Wilson College, precursor to the University of Southern California, opened in Wilmington in 1874 as the first coeducational college west of the Mississippi.
The City of Los Angeles annexed Wilmington in 1909, and today it and neighboring San Pedro form the waterfront of one of the world’s largest import/export centers. Citizens of Wilmington were dubious that annexation would be in their best interests, fearing that it would shift economic activity out of their city and towards Los Angeles. Because the city government of Los Angeles so strongly wanted to have the growing port inside the city limits, it made a number of promises to Wilmington and also to the equally-dubious citizens of San Pedro. Among these promises were that $10 million would be invested in improvements to the port and that as much would be spent inside the city on public works as was collected in taxes.

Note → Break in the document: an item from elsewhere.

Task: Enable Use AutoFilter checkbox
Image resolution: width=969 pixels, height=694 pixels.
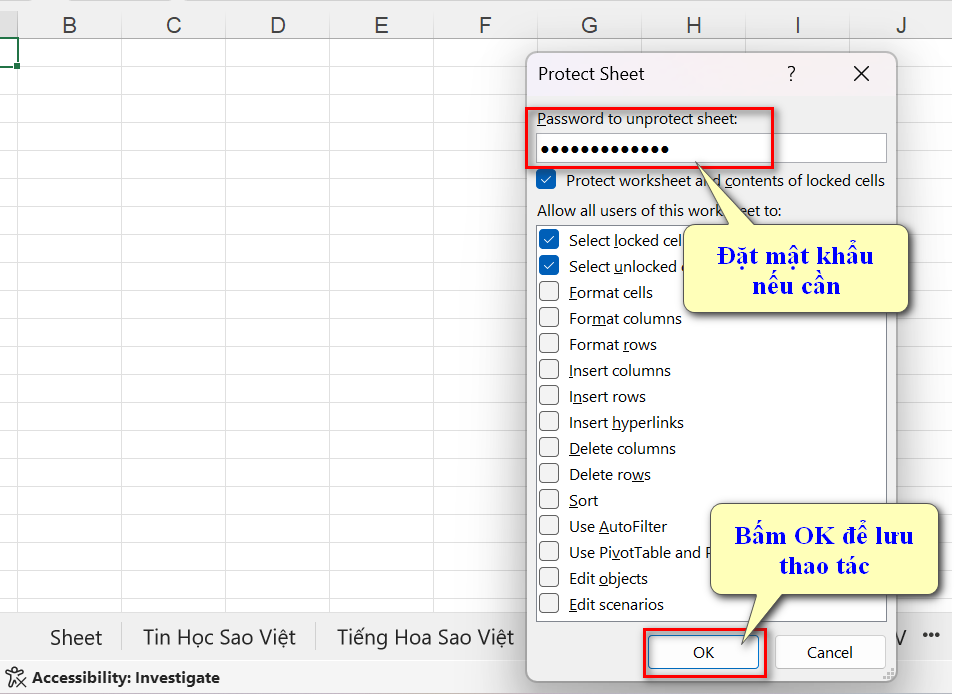Action: tap(549, 526)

In the 1920s, William Wrigley Jr. built innovative housing in Wilmington that was dubbed the “Court of Nations.”:9
Wilmington Oil Field
Wilmington is adjacent to the Wilmington Oil Field, discovered in 1932. It is the third largest oil field in the continental United States. Consequently, there are at least 8 major refineries in the Wilmington area, many of them dating back to the original strike.

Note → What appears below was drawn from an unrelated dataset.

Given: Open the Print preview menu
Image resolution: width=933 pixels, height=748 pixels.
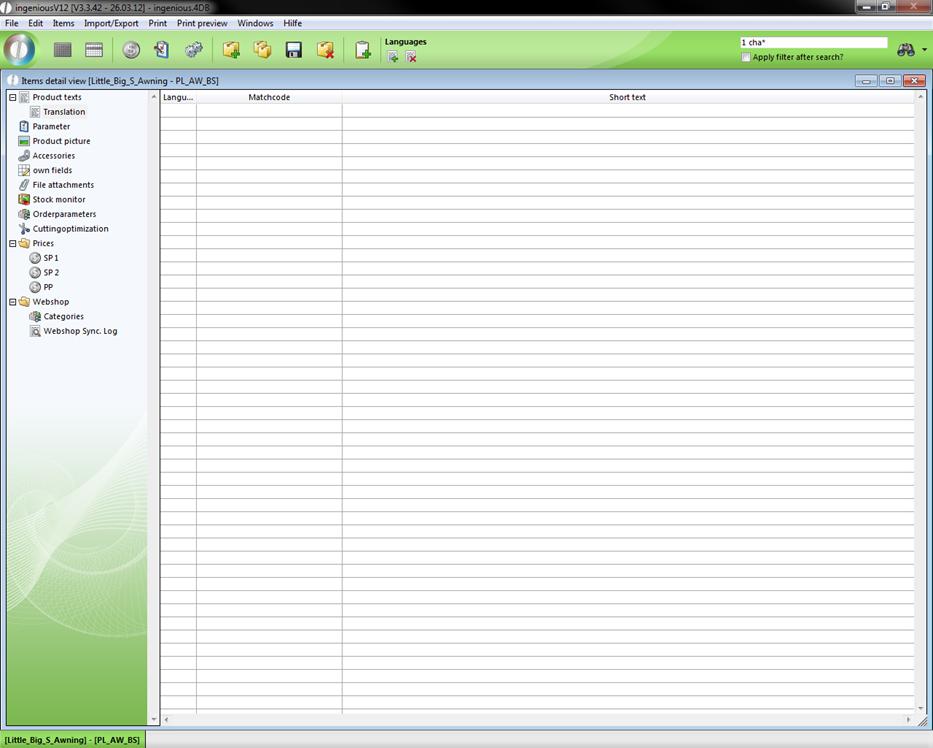Looking at the screenshot, I should pyautogui.click(x=202, y=23).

During World War II the United States Military operated the Los Angeles Port of Embarkation in Wilmington, from which soldiers and sailors were sent abroad to battle zones. The LAPE was controlled by the San Francisco Port of Embarkation from its inception in 1942 until late 1943 when it became autonomous.:9 The California Shipbuilding Corporation, famous for building victory ships during the war (although usually associated with Terminal Island), operated in Wilmington as well.